Task input –

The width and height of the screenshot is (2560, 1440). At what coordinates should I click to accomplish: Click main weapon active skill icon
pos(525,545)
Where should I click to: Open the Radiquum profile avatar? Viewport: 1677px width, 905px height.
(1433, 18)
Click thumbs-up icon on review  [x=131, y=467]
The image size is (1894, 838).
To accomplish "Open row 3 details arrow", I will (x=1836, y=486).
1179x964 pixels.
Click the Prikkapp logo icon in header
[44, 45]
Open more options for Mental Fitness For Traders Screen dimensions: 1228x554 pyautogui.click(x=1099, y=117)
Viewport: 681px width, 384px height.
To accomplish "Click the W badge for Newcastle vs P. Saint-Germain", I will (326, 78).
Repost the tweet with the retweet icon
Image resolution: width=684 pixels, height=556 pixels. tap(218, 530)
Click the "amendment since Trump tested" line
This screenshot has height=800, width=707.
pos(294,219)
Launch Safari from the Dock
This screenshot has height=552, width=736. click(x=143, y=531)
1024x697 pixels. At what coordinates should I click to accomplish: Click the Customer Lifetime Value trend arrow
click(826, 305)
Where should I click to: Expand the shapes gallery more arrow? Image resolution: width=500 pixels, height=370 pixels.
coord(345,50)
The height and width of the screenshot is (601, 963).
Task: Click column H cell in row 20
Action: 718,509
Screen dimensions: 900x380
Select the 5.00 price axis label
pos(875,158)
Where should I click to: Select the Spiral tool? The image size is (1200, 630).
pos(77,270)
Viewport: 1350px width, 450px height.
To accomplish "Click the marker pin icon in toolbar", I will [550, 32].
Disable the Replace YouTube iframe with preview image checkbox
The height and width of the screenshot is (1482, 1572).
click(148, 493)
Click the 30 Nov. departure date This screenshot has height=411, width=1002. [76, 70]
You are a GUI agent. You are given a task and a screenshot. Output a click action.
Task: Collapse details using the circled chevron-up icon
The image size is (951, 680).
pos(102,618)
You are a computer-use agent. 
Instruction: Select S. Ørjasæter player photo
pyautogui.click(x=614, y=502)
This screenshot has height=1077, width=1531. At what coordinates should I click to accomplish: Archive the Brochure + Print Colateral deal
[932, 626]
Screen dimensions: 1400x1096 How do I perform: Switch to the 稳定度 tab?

What this task involves –
Every entry above must appear again in the reply, exactly as it stands.

Answer to the problem –
The width and height of the screenshot is (2560, 1440). At what coordinates should I click to accomplish: Click main weapon active skill icon
pos(525,545)
Where should I click to: Open the Radiquum profile avatar? Viewport: 1677px width, 905px height.
(1433, 18)
Click thumbs-up icon on review  [x=131, y=467]
The image size is (1894, 838).
To accomplish "Open row 3 details arrow", I will (x=1836, y=486).
1179x964 pixels.
Click the Prikkapp logo icon in header
[44, 45]
Open more options for Mental Fitness For Traders Screen dimensions: 1228x554 pyautogui.click(x=1099, y=117)
Viewport: 681px width, 384px height.
To accomplish "Click the W badge for Newcastle vs P. Saint-Germain", I will (326, 78).
Repost the tweet with the retweet icon
Image resolution: width=684 pixels, height=556 pixels. tap(218, 530)
Click the "amendment since Trump tested" line
This screenshot has height=800, width=707.
pos(294,219)
Launch Safari from the Dock
This screenshot has height=552, width=736. click(x=143, y=531)
1024x697 pixels. At what coordinates should I click to accomplish: Click the Customer Lifetime Value trend arrow
click(826, 305)
Where should I click to: Expand the shapes gallery more arrow? Image resolution: width=500 pixels, height=370 pixels.
coord(345,50)
The height and width of the screenshot is (601, 963).
Task: Click column H cell in row 20
Action: 718,509
Screen dimensions: 900x380
Select the 5.00 price axis label
pos(875,158)
Where should I click to: Select the Spiral tool? The image size is (1200, 630).
pos(77,270)
Viewport: 1350px width, 450px height.
To accomplish "Click the marker pin icon in toolbar", I will [550, 32].
Disable the Replace YouTube iframe with preview image checkbox
The height and width of the screenshot is (1482, 1572).
click(148, 493)
Click the 30 Nov. departure date This screenshot has height=411, width=1002. [76, 70]
You are a GUI agent. You are given a task and a screenshot. Output a click action.
Task: Collapse details using the circled chevron-up icon
The image size is (951, 680).
pos(102,618)
You are a computer-use agent. 
Instruction: Select S. Ørjasæter player photo
pyautogui.click(x=614, y=502)
This screenshot has height=1077, width=1531. At what coordinates should I click to accomplish: Archive the Brochure + Print Colateral deal
[932, 626]
Screen dimensions: 1400x1096 How do I perform: Switch to the 稳定度 tab?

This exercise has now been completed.